Controlling the quantitative parameters of the building and scene is also a challenging task, especially for complex prompts with multiple instructions. In many cases, the desirable results can be achieved but with a low success rate (only a small percentage of the generated designs meet the specification):
We conclude the overview of the initial design generation capabilities with a few examples of mixing multiple styles. We can start with engineering a prompt for an alternative style such as Warcraft-like fantasy:
This new style, and the previously used cyberpunk style, can be combined in a single prompt:
The contribution of different styles can also be controlled using prompt weights. For example, we can make the fantasy style two times more important than the cyberpunk style, as depicted below:
Midjourney provides extremely impressive capabilities for generating the initial designs based on structural and style instructions. However, it can be challenging to create collections of buildings with the same style, as well as adjust minor details, using only the textual prompts. In this section, we explore several techniques that help to address these limitations.
Midjourney provides the built-in Variations feature that can be used to generate alternative designs based on a specific initial design. However, this feature does not allow you to set the chaos parameter, and can be used only to generate small variations:
The alternative approach is to use the Image Reference feature that provides much higher variability by default, and also allows setting the chaos parameter explicitly:
The color correlation problem can be alleviated by replacing the problematic instructions in the prompt with a manually modified reference image. This produces reasonably good results for many applications:
All methods described above rely on manipulations of the conditioning signal in the stable diffusion model that backs the Midjourney services. The level of control over the composition, details, and variability that can be achieved using this approach is somewhat limited. The alternative option is to fine-tune the diffusion models based on manually selected, edited, or drawn reference images. This approach was developed in the DreamBooth paper, and productized in the Scenario service.
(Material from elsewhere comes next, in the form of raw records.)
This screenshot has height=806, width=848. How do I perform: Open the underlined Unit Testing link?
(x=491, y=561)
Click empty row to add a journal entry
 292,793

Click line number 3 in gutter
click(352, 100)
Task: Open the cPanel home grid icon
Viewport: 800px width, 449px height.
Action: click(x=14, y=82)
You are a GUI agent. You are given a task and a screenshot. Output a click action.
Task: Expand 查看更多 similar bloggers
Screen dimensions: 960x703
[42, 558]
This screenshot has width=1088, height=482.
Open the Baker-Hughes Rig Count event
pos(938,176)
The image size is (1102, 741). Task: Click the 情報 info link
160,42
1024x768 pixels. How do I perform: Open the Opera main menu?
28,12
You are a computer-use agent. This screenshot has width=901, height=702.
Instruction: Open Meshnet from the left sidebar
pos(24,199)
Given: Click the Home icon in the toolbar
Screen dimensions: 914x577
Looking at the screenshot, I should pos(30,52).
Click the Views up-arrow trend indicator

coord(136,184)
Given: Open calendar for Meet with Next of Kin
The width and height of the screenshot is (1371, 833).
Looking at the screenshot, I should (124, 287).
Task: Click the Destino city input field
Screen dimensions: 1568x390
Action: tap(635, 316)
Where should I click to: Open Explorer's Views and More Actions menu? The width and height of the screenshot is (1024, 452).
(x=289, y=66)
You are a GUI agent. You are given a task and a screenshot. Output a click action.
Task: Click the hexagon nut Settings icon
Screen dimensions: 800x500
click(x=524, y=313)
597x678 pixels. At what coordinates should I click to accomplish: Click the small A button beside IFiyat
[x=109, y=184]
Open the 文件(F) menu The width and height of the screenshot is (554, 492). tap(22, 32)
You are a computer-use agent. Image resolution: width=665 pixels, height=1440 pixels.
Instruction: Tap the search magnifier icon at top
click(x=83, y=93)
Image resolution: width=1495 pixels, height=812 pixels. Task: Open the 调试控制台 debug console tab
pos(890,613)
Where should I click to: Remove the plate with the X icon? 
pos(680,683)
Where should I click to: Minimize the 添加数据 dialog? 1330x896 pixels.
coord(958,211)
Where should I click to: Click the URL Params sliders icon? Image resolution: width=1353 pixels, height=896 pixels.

The fine-tuning approach can be illustrated with the following example. We start by generating multiple initial designs, and manually select a small set (usually 10-20) images of the same style. This allows us to accurately control both the style and composition/structure variability:
The model fine-tuned on such a training set can be used to sample style-consistent designs based on short prompts such as the following:
The general-purpose, pre-trained text-to-image and image-to-image generative models provide very impressive capabilities for game asset generation. Services like Midjourney and Scenario make these models very accessible and enable extremely productive asset development workflows. The techniques described in this blog post help to improve the control over the generation process and address some of the typical needs such as the generation of style-consistent collections of assets. We anticipate that the capabilities of the generative AI services, as well as applied no-code techniques for using them, will rapidly evolve in the next few years, revolutionizing the design and game development industries.